About
My research interests lie in the textual and material culture of Byzantine and Norman Italy, particularly relating to questions of community structure and ethnic and religious identity on the imperial frontier with Islamic North Africa. My thesis focuses especially on synthesising the Arabic sources for Byzantine Italy with their Greek and Latin counterparts, and I aim to show that, through relationships between Italo-Greek Christians and different religious and ethnic communities, the westernmost Byzantine province of Calabria was deeply connected to the Fatimid world of North and sub-Saharan Africa, certainly more so than its connection to the imperial centre at Constantinople.
In this vein, my MPhil thesis analysed the construction of authority in Calabrian hagiographic texts and Arabic documents from Tunisia, observing the ways in which the highly stylised portrayal of the ‘holy man’ revealed tensions in local society between Orthodoxy, loyalty to the imperial government, and the attractions of the Islamic world.

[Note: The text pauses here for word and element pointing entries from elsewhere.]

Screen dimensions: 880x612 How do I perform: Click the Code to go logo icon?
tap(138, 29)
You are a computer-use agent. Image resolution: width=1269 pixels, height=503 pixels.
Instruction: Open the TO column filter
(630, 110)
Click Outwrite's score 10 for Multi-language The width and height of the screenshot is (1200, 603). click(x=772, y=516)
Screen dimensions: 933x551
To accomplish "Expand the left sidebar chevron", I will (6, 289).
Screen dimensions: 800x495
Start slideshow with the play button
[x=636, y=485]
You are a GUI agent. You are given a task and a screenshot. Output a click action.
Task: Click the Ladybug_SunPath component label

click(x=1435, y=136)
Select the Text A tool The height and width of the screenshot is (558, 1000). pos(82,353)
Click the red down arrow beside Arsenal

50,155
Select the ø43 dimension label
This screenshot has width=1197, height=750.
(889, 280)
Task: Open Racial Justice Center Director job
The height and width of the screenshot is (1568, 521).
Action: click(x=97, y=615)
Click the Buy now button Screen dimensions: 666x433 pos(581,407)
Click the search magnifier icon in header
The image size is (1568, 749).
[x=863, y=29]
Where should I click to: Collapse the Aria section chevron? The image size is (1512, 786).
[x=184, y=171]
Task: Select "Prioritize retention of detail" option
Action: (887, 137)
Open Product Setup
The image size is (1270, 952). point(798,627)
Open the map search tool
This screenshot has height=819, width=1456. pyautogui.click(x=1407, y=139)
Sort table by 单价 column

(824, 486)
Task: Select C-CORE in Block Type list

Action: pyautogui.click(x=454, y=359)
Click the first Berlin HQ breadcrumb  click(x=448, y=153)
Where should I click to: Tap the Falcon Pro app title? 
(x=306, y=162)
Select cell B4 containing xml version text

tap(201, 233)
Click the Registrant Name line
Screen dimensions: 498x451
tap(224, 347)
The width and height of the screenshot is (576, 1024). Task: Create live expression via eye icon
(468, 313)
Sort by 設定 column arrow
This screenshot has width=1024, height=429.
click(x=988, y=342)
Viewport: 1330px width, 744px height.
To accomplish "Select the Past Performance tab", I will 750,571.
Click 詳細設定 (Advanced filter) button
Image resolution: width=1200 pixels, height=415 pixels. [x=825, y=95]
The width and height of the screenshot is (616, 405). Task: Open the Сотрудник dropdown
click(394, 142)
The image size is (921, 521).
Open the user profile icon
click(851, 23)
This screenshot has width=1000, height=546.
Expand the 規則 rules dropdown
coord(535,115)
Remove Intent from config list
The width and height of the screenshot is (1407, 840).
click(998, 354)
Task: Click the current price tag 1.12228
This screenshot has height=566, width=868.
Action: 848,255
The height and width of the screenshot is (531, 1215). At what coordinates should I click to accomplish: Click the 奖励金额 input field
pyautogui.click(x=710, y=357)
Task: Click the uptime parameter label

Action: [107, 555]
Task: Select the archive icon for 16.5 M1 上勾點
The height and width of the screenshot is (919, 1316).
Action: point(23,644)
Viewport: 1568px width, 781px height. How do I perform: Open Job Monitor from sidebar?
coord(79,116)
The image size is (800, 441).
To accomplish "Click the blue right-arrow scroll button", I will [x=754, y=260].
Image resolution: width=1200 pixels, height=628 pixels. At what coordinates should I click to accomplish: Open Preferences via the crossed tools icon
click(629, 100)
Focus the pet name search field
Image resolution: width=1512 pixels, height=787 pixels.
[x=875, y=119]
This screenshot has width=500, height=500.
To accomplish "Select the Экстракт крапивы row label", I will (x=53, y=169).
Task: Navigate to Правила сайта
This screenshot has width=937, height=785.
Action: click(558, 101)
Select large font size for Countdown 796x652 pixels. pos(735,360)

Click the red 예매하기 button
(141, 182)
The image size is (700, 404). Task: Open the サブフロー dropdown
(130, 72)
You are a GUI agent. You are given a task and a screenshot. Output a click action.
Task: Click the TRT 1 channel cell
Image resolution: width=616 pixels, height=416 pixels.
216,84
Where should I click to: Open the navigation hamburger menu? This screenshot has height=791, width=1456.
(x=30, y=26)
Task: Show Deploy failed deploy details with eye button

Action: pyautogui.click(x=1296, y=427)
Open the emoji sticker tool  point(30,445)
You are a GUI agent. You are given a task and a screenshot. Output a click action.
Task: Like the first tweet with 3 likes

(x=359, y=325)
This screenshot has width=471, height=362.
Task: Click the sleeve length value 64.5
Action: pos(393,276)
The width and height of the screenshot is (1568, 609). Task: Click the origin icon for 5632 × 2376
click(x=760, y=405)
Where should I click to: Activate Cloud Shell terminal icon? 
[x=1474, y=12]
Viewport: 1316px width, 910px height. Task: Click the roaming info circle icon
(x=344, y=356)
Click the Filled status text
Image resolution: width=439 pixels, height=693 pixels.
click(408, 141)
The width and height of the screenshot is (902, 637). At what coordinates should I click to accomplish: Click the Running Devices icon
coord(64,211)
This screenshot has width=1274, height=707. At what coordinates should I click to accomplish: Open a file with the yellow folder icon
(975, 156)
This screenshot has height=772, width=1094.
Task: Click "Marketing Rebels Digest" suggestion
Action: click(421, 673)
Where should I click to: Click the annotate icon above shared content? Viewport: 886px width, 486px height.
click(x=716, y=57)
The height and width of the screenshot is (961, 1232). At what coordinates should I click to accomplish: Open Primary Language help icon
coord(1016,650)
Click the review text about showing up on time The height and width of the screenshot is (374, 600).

My secondary interests are the reception and portrayal of the far south of Italy in modern Italian cultural discourse and the life of Matilda of Canossa.
I am interested more broadly in Byzantine and Early Medieval history, hagiography, historical geography, numismatics, and cultural history. I am always keen to debate comparative questions on the history of religious pluralism and identity in frontier societies.
Outside of my academic research, I am determined to improve the accessibility of Byzantine Studies to students and lay-readers alike. I am passionate about the translation of foreign-language sources into English, and work on this myself, and about challenging the underlying Eurocentric assumptions in medieval studies that lead to Byzantine history being relegated from medieval curricula. I would be delighted to be contacted by western medievalists wishing to work collaboratively on this matter.
I am the president of the Oxford University Byzantine Society. Education
I am studying for a DPhil (PhD) in Byzantine History at St John’s College, Oxford, where I completed the MPhil Late Antique and Byzantine Studies in 2017 with Distinction. I previously studied for the BA History at Brasenose College, Oxford, graduating in 2014 with First Class Honours.